The earth is not flat. If you spend any amount of time studying just one of
the many reasons why it can't be flat, you will have to agree.

Climate Change is not something we can know for sure. "Climate change" itself
is not very well defined. Do you mean man-made climate change? Do you mean
global warming? What exactly do you mean? You can, of course, draw different
conclusions because its not well specified.

Out of that complex of issues, one good example would be the ozone hole. It's
pretty clear that in the 70s we ejected a class of chemical substances (FCKW
etc.) into the atmosphere that messed with the ozone layer. That's provable.
If you study the facts, you have to agree.
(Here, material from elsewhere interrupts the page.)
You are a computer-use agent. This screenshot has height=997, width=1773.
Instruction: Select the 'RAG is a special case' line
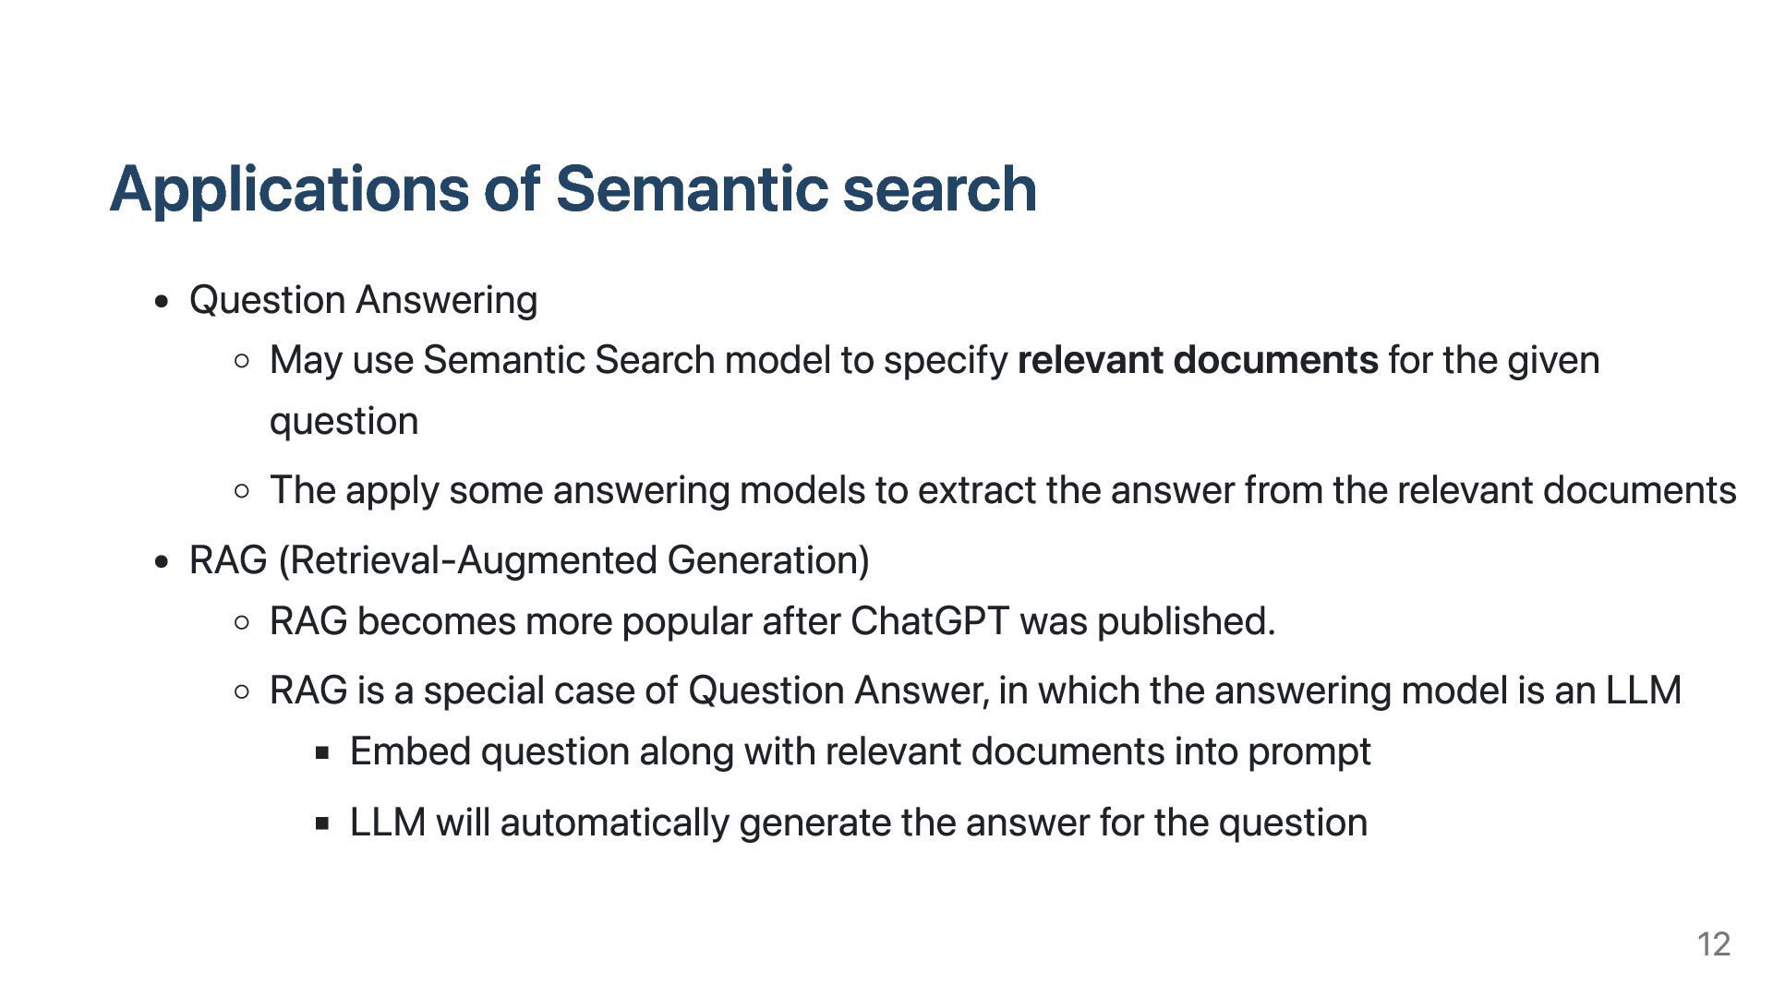[x=975, y=691]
Likewise, you have to agree that the human race has contributed to an increase
in carbon oxides in the atmosphere.

All hard truths.

Then you have truths that we do not have direct evidence for but can verify
conceptually - like this one:

"The universe has not existed for an infinite amount of time". How can we
know?

Hawking makes the following argument: "Had the universe existed for an
infinite amount of time, it would have had an infinite amount of time to
achieve thermodynamic equilibrium. But it is obviously not in equilibrium (us
being able to observe it necessitates it not being in equilibrium); therefore,
it must be finite"

You can not possibly find a counterargument to that.

I differentiate between absolute truth and "what we know". We can be wrong
about things because we have access to a limited amount of knowledge, but that
doesn't change truth.

Faster than light travel is either possible or it is not. We don't know. But
that doesn't make the truth any less deterministic.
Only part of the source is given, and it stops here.